Dr. Kaseya also called for the utilization of domestic resources and innovative financing mechanisms like health taxes to address the decline in ODA and the rising demand for countries to “do more with less.”
Hon. Dr. Amr Kandeel, Assistant Minister of Health for Preventive Medicine in Egypt and second keynote speaker addressed the impact of global inflation and supply chain disruptions on health systems. He shared Egypt’s commitment to Universal Health Coverage (UHC) through its Universal Health Insurance system, which has already quadrupled the health budget in its second phase. Dr. Kandeel stressed the importance of investing in digital infrastructure, workforce development, and prevention, while promoting inclusive governance and public-private partnerships to build an equitable and sustainable health system.
On the financing innovation front, Dr. Mary-Ann Etiebet, CEO of Vital Strategies, outlined the “triple shocks” that are battering health systems worldwide: stagnation in development aid, tightening government budgets, and growing pressures from non-communicable diseases (NCDs), climate change, and demographic shifts. She highlighted the potential of health taxes, particularly on sugar, tobacco, and alcohol, as effective tools to sustain health system funding. She called for better governance, smarter data infrastructure, and stronger management to ensure governments can prioritize spending effectively.
CEO of Grand Challenges Canada, Dr. Karlee Silver, brought a grassroots innovation perspective to the discussion.

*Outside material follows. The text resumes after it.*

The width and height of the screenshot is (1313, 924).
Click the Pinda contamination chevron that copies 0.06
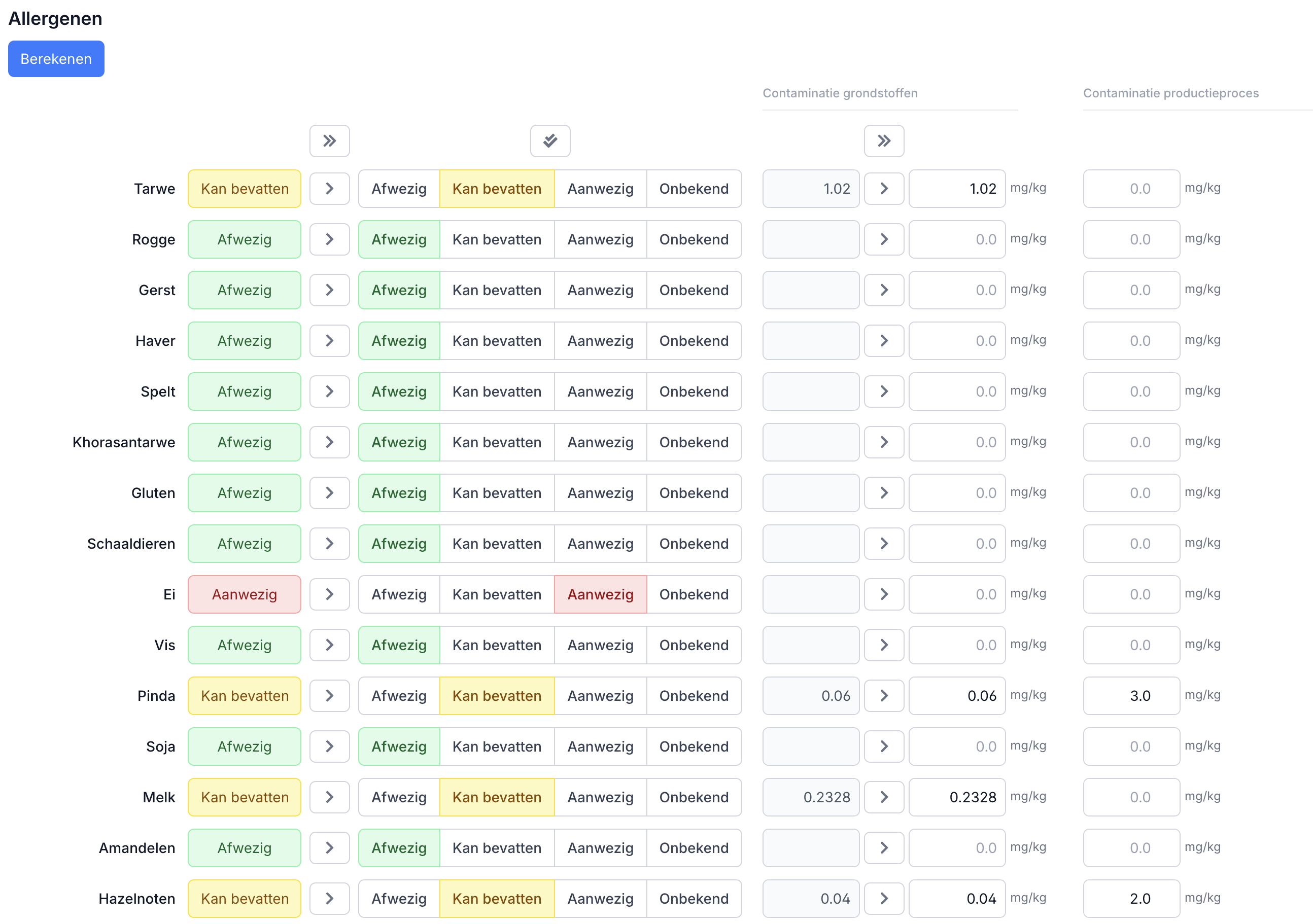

She illustrated how catalytic capital, including blended grants, loans, and equity, can help overcome market failures and scale promising health innovations. She discussed the need to rethink the health system and leverage innovative approaches, such as development impact funds and results-based financing to accelerate positive change.
Leslie Rae Ferat, President of the NCD Alliance Executive Director of the Global Alliance for Tobacco Control, warned that NCDs, which are responsible for 80% of preventable deaths, exacerbate vulnerability to health crises like COVID-19. She underscored that by addressing NCDs through health taxation, countries can improve public health outcomes and achieve long-term savings for their health systems.
Dr. Ballkis Abdelmoulla, a member of the WHO Youth Council, called for a coordinated approach to donor funding and greater support for national programs aimed at preventing NCDs, such as cervical cancer screening and HPV vaccination.
The discussions made it clear that building resilient and sustainable health systems requires a combination of national ownership, innovative financing mechanisms, strong governance, and coordinated multilateral efforts to ensure health systems are better equipped to meet both current and future challenges.
Key takeaways:
- Need to rethink the entire health financing system with innovative financing mechanisms and solutions.
- Scaling grassroots innovations and innovative financing such as health taxes generate revenue and reduce harmful consumption.
- Investment needed in digital infrastructure, workforce, prevention, and private-public partnerships.
- Sustainable health systems depend on multilateral cooperation, innovation, and national leadership.